Photo by Kiyah Crittendon

As the 2014-15 Student Government Association (SGA) budget deadline approaches on October 25, approximately 21 percent of the funds this year have been spent already, primarily on the creation of the Undergraduate Conference Fund and an agreement with the Ferst Center to host events for Tech organizations.

“The target number [is] around 14 to 15 thousand dollars (spent from the budget) per meeting…and we’ve had several meetings when we’ve broken $30,000,” said Undergraduate Treasurer Alex Bandes. “I’m expecting fewer requests as the weeks go on…and the school year really starts to heat up.”

The Undergraduate Conference Fund consists of $20,000 left over from last year’s budget to provide 80 students $250 each to present their own research at conferences.

“[The conference fund’s purpose] is to put Georgia Tech’s name out there so people can see us competing, see us presenting,” Bandes said.

The agreement  between the Ferst Center and SGA that was reached earlier this semester provided $30,000 to cover rental costs and technical labor for organizations using the center.

“We’re basically making it easier for organizations to use the Ferst Center for different events and kind of eliminating the barriers that were there before,” said Trevor Lindsay, Vice President of the undergraduate and graduate Joint Finance Committee.

These purchases are made out of a $5.5 million fund which is made up from the $123 activity fee each Tech student pays at the beginning of the term. While a total of $4.6 million is apportioned to organizations that submit budget requests due this month, student organizations can also submit bills to get funding for various events.
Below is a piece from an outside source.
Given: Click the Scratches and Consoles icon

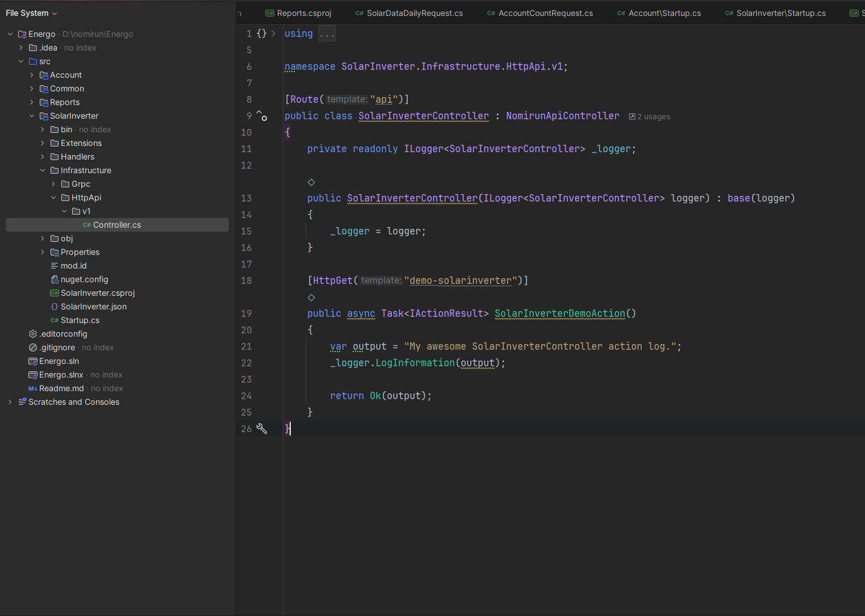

The bills are voted on by the sixty members of the Undergraduate House of Representatives (UHR) and the Graduate Student Senate (GSS).

“[They] kind of threw off our projections so those are two abnormalities that we usually don’t fund at the beginning of the school year,” Lindsay said. “We allocated things for different initiatives that Nick Picon ran on for his platform.”

These items were bills passed that were proposed by the current Undergraduate Student Body President to fulfill his campaign promises.

“We also funded salary adjustments for some personnel in the CRC and some personnel in the Student Center,” Lindsay said.

There was a $23,000 total increase in this category for the CRC and $17,000 for the Student Center in budgets in this year’s budget.

Although this rate of spending is unusually high, neither Lindsay nor Bandes believe that the budget will run out of all available funds.

“As far as really big purchases, we’re not looking to fund anytime soon,” Lindsay said.

“I always tell the bodies to treat every dollar like it’s the last,” Lindsay said. “We want this money to affect as large a part of the student body as possible [so] we want people to try to fundraise first before they come to us [with spending bills].”

Last year, SGA spent $550,000 on the CRC’s renovation the Stamps Fields. However, because of the closure of the fields, more costs were accrued by SGA to help fund the renting off-campus fields for displaced sports clubs.

“Now we’ve decided as a body that we’ll be funding these field requests at 2/3 the original amount they requested,” Bandes said.

“So increasingly [SGA] is wanting to see an incredibly detailed plan for clubs and organizations for fundraising because they don’t want them to keep coming back,” Bandes said. “The whole goal of student government funding is to start things off and get things rolling and eventually have the organization become self-funding.”

Student organizations have until near the end of the month, Oct. 25, to submit budgets for next year. Later in the year, SGA will consider the requests. In an approximately three week process, SGA will review, alter and approve organizations’ budgets.